With ME I have several levels of concentration that starts with being able to read factual books, down to fiction and then when my brain cannot manage that I go onto the visual, TV, Amazon Prime, Netflix and then when even that is not possible I listen to music and after that nada.
Forty years ago I listened to a programme and about the fears people had about genetic engineering. The programme focused on the epilepsy of Dostoyevsky and whether in the future such a genius as Dostoyevsky would be allowed to exist when genetic engineering could take out the possibility of anyone ever having epilepsy in the future. That future is now with us. Choice seems to be everything. Medical science wants to give mothers every possible choice by screening their babies for every possible malfunction and then giving them the decision whether to terminate the pregnancy or not. The personal and moving documentary by the actor Sally Philips last night on BBC2 emphasised one aspect of that choice when she explored the depressing future for Down Syndrome babies. In Iceland there is a 100% termination rate of Down Syndrome babies. In California there are scientists who now have a complete genetic picture of a foetus, who can predict so much about each possible life. The next stage will be to not only screen out imperfections but to start changing the genetic makeup of a foetus to insure it becomes what the parents want, the perfect baby, healthy, possible blonde, blue eyed, tall, intelligent etc etc. The irony is that such perfect babies will be born into an imperfect world which right at the start will begin to undermine and challenge such inbuilt perfections. There are no guarantees. There never can be. Of course parents will want the best for their future children but whatever the scientists do they will not be able to completely safeguard their children growing up in a world that becomes minute by minute more complex, more pressurising, messy, threatening, competitive etc etc. Now sadly it appears the chances of a Dostoyevsky being born are very slim. He was too different. That is not what people want and they will be given the opportunity to avoid any such differences. Of course absolutely normal is best.

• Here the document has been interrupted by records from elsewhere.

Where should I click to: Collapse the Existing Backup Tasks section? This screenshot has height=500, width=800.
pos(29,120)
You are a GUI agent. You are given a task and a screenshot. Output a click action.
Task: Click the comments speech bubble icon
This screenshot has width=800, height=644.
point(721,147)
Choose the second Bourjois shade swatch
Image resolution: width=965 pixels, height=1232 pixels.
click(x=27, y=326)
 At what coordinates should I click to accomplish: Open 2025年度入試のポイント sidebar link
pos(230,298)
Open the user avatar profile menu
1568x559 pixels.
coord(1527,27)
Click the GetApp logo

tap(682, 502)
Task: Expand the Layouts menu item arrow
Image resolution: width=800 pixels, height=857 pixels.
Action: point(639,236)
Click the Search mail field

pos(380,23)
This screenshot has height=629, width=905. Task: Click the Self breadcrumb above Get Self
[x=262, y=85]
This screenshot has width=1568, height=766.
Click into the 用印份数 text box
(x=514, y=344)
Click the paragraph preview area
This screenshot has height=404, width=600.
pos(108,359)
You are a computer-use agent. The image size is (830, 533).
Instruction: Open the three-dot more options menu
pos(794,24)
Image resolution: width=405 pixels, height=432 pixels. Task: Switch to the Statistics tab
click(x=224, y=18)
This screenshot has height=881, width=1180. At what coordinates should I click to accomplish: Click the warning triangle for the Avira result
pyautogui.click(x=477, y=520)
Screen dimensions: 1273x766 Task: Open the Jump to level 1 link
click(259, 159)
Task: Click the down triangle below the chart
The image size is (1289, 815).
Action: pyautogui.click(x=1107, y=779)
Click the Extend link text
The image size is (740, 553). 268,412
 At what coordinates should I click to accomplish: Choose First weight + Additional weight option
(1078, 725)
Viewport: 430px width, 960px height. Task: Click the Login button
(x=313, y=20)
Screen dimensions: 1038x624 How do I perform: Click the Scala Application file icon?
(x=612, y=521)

A long title. A long subject and yesterday a large coincidence. In the afternoon I go to see the movie 'Free State of Jones,' one well worth going to see, about one man's attempt to help negroes after the Civil War in any way he could. Then at 9.00pm we have Neil Oliver's documentary into how Scottish settlers first in Virginia and then all other the other Southern states had a large effect on the growth of cotton plantations and slavery. After the Civil War defeat there were others in the South who with the Ku Klux Klan decided to continue the persecution of blacks who were now supposedly free. Amazingly the novels of Sir Walter Scott were a large influence on how Southerners not only saw themselves buy even how they spoke to each other. The KKK saw themselves as Scott's knights of old. The Scottish plantation owners saw themselves as traditional Lairds ruling their slave based domains. And of course the BBC documentary emphasised that the huge problem of racism in the USA is still endemic. Like the madness of so many guns in America racism is the cancer still eating away at the democratic heart of the country.